Gut Environment and Dietary Habits in Healthy Japanese Adults and their Association with Bowel Movement.Digestion 2019; :1-11D
Constipation is a common symptom that impairs the quality of life (QOL). This study aimed to investigate the relationship between bowel movement and gut microbiota and dietary intake.
To investigate correlations among bowel movement, food intake, and gut environment, 60 healthy Japanese participants were recruited. Bowel movement was assessed using the Bristol stool form scale (BSFS) and constipation scoring system (CSS). Dietary habit was assessed with a self-administered questionnaire wherein the food intake frequency was classified into 8 categories for 72 food/food groups. Gut microbiota was analyzed using terminal restriction fragment length polymorphism analysis.
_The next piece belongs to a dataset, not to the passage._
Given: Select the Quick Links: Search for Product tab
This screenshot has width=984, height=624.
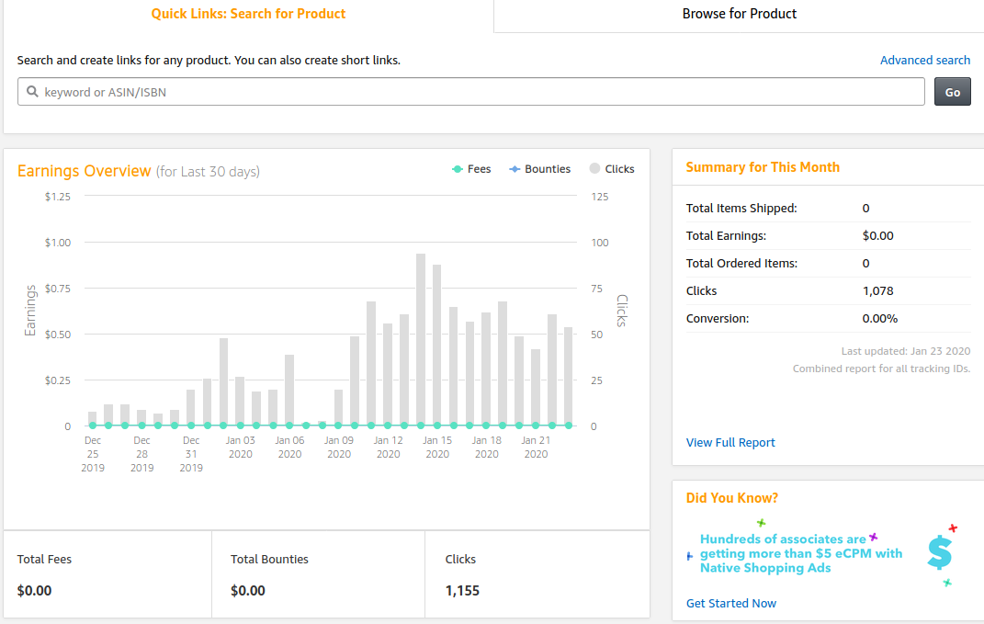Looking at the screenshot, I should point(248,15).
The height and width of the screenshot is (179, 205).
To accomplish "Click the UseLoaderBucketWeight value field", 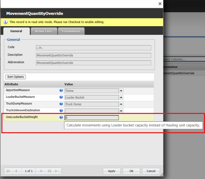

The constipation rate was significantly higher in females than in males. The QOL was significantly impaired in the constipated group. The fecal count of Bacteroides was decreased and that of Clostridium cluster IV was increased in participants with constipation. The BSFS score was negatively associated with the fecal count of Clostridium cluster XI and positively associated with the fecal count of Clostridium cluster XVIII and consumption of green tea. The total CSS score was positively associated with the fecal Prevotella count and negatively associated with fecal acetate levels and consumption of vegetables. Discriminant analysis estimated that constipation could be predicted correctly in 83% (p < 0.001) of the participants based on fecal microbiota and fecal short-chain fatty acids.
Bowel movement was strongly affected by gut environment and food intake in Japanese participants. Improvement in dietary habits could promote bowel movement through the improvement of the environment in the gut, resulting in ameliorated QOL issues in healthy adults.